▶
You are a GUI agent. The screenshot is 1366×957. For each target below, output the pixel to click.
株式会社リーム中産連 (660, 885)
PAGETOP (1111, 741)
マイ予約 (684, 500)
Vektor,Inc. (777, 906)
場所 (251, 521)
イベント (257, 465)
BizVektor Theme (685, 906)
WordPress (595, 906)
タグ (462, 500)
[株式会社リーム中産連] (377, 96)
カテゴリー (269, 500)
◀
» **What you need to do**:
So that the data stays intact, repeat all of it exactly.

» **Solution for this task**:
You are a GUI agent. The screenshot is 1366×957. For each target below, output the pixel to click.
株式会社リーム中産連 (660, 885)
PAGETOP (1111, 741)
マイ予約 (684, 500)
Vektor,Inc. (777, 906)
場所 (251, 521)
イベント (257, 465)
BizVektor Theme (685, 906)
WordPress (595, 906)
タグ (462, 500)
[株式会社リーム中産連] (377, 96)
カテゴリー (269, 500)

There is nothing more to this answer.